Updated: Nov 24, 2021

My daughter’s dad was here today to pick her up for the afternoon. As she got ready to go upstairs, I talked to him in the kitchen about some changes I’m planning on making, mostly boundaries around certain behaviors I’ve noticed aren’t working between her and I. She came down and flopped down in my lap saying she felt tired.


I’ve heard that when kids (and adults) say they’re tired when they’re really feeling sad or having other big feelings they’re not sure how to handle. This came to mind when she told me this and I whispered to her “do you need to talk?” She immediately led me upstairs where we could talk privately.


We laid face to face in her bed and I asked her what was going on. She wanted to know what her dad and I were talking about while she was away and I told her. She had apparently heard the word “fat” (something to keep in mind for the future—I don’t use that word outside of an explanatory context). After clearing the air and putting everything out there, I asked her the two magic questions I needed to hear as a child:


1. How are you feeling?

2. What do you need?


I’ve learned the power of these questions on my road to recovering from emotional abuse.
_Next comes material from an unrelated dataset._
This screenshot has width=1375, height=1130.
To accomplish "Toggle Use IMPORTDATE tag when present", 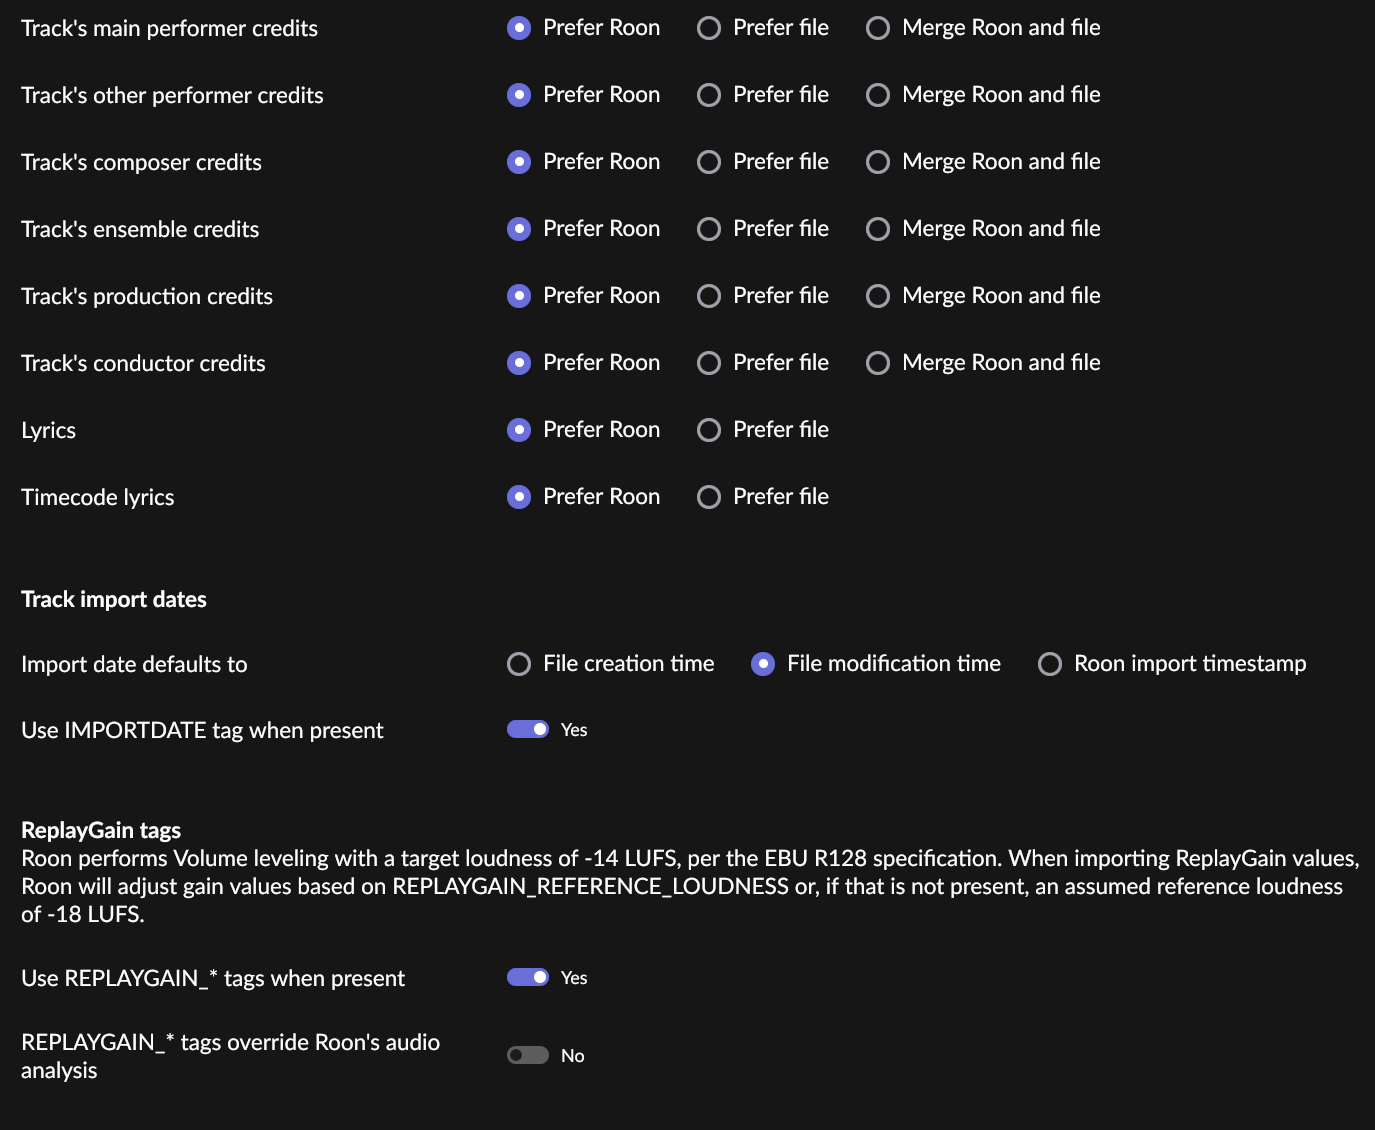I will click(x=528, y=729).
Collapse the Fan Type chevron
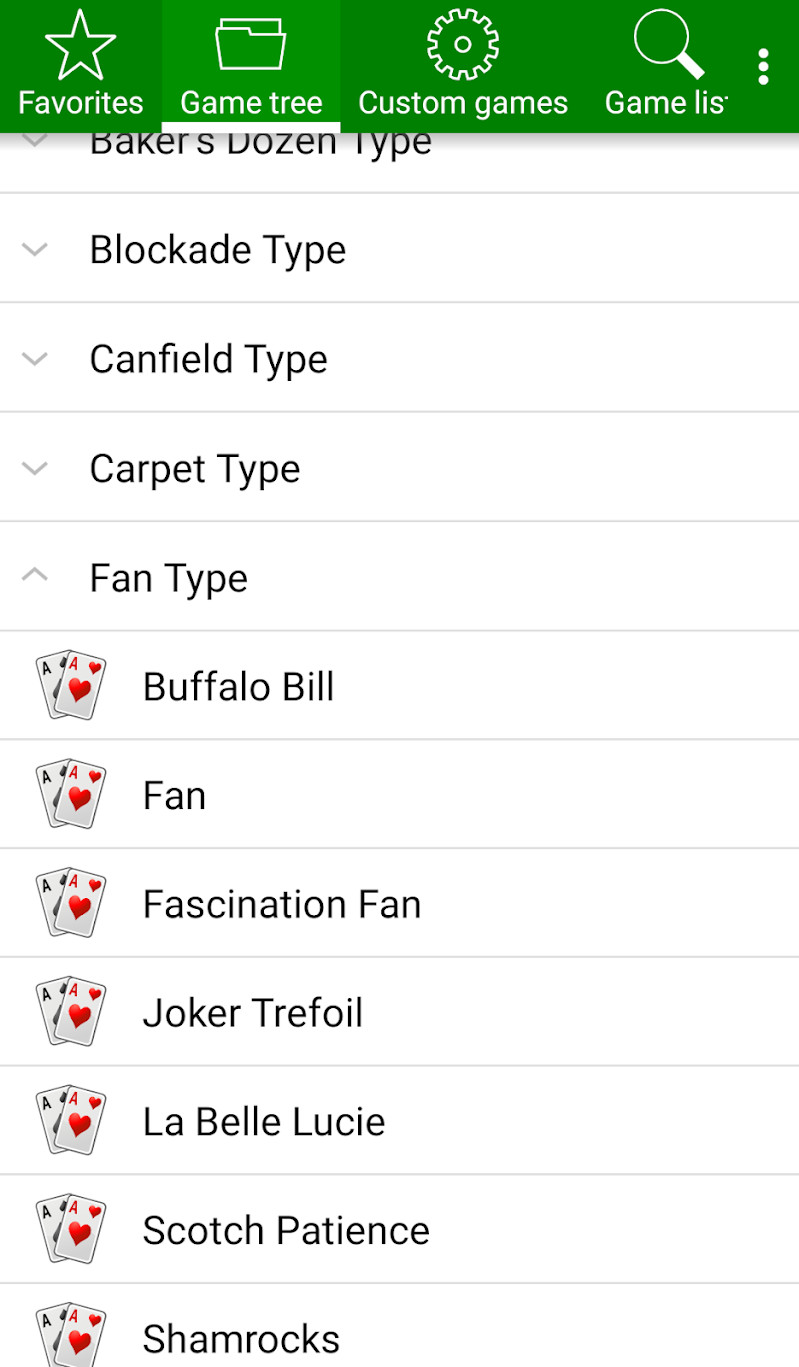799x1367 pixels. (35, 576)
The profound loss of self the abused feel when overpowered by an overwhelming personality leads us to literally lose a sense of who we are as humans. When we ask ourselves how we feel and what we need, we’re pointing to the fact that we do, in fact, exist as an individual with specific wants and needs. And yes, we do have needs.


Being able to turn these powerful questions to my daughter makes me so proud of myself. These are quite possibly the most direct ways of validating the person she is, just as she is. I love it when I can send her the messages I needed to hear as a girl: you matter, I see you, all your feelings are okay with me, your needs are real. Every time I manage this, I know I’m building her trust in me and helping her recognize her intrinsic self-worth.


What’s equally transformative about this process is the message it sends to my own internal little girl. By enacting what I needed as a child with my own daughter, I’m sealing up those leaks in my self-worth, feeding myself from the inside out with the message that I matter. That’s the kind of next level stuff that I live for. More of that, please.